The Opioid Epidemic: 'It's touching people's lives in major ways - – Rockford’s News Leader

The Opioid Epidemic: 'It's touching people's lives in major ways,' says Rockford's Mayor


If you're waiting for someone to sound the alarm on the opioid epidemic, consider it done.

"The numbers have skyrocketed over the last year, or two years.  It is an epidemic," said Rockford Police Chief Dan O'Shea.

The fact is more people are dying in our community because of opioid addiction than ever before.  Heroin, fentanyl and prescription painkillers took the lives of 96 people last year in Winnebago County.  There have been 77 deaths so far this year.  Both Stephenson and Boone counties have already had more overdose deaths this year than in 2016.

"I see hurt. I see pain. I see peer pressure," said Winnebago County Coroner Bill Hintz.  "All sorts of avenues that could have gotten them to me.  This stuff is so deadly.  It's a 100% epidemic."

Hintz said this life-threatening issue cuts across all socio-economic conditions.
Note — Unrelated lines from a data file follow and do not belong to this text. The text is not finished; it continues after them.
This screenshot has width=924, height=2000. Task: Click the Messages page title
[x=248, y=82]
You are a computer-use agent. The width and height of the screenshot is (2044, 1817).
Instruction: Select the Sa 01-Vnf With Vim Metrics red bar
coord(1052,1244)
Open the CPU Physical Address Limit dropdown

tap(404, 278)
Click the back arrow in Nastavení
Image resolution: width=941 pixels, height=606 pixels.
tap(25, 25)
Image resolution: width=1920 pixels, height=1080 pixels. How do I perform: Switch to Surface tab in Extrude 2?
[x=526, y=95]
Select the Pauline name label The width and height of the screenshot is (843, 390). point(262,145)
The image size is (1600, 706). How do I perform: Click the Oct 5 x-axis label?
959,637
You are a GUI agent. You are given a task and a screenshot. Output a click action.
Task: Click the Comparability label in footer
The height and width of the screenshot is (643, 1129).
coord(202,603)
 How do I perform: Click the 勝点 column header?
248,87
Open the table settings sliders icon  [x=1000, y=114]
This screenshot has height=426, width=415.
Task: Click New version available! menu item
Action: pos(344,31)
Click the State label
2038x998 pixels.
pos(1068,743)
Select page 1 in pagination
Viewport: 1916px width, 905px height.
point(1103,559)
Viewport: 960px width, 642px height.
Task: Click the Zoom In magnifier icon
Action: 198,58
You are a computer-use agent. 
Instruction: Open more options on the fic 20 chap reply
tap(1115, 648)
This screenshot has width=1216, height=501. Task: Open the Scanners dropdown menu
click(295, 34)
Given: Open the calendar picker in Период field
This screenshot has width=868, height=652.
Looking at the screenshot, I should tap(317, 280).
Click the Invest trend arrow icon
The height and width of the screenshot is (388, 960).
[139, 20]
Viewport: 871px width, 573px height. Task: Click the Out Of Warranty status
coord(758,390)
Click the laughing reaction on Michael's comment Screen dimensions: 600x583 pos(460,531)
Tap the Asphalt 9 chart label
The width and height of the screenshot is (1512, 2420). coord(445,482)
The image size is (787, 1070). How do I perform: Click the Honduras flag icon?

"They are different people," said Hintz.  "They could be of a different race; male or female. I've seen ages everywhere from 19 up to 70."

The problem is grabbing the attention of Rockford City Hall.

"It's a public health problem that we need to get across and we need to treat in a totally different fashion then we have been," said Rockford Mayor Tom McNamara.  

"This isn't a west side issue or an east side issue.  It's not a rich issue or a poor issue.  It is touching everyone in our city."

The mayor said he's throwing all the resources he can at this issue and the violence it creates.  

"People become addicted, and they will steal from their family," said O'Shea.  "They will steal from their mother, their father, their brother, their aunt, their uncle, their friends to make sure they have cash to supply their habit."

Opioid overdose cases are filling up local emergency rooms.  Mercyhealth had more than 182 people brought to its emergency room from June 2016 to June 2017.  The number of those that died: 26.  No medics, no doctors, not even Narcan could save their lives.

"We need to care because it could be someone very close to us, it could be us," said Dr. John Dorsey, Chief Medical Officer and Vice President of Physician Services at Mercyhealth.

Rosecrance treats more than 1,500 adults a year and nearly as many young adults for substance abuse.

"Ten years ago, the presenting problem being opiates was almost non-existent.  Today it's 60% of that population.  Those are high numbers," said Philip Eaton, the President and CEO of Rosecrance.

The mayor said don't think that just because the drugs aren't in your home, it's not your problem.

"Everyone that you work with, everyone that you may go to church with, people at your favorite restaurant, your favorite waiter or waitress, it is touching people's lives in major ways," said McNamara.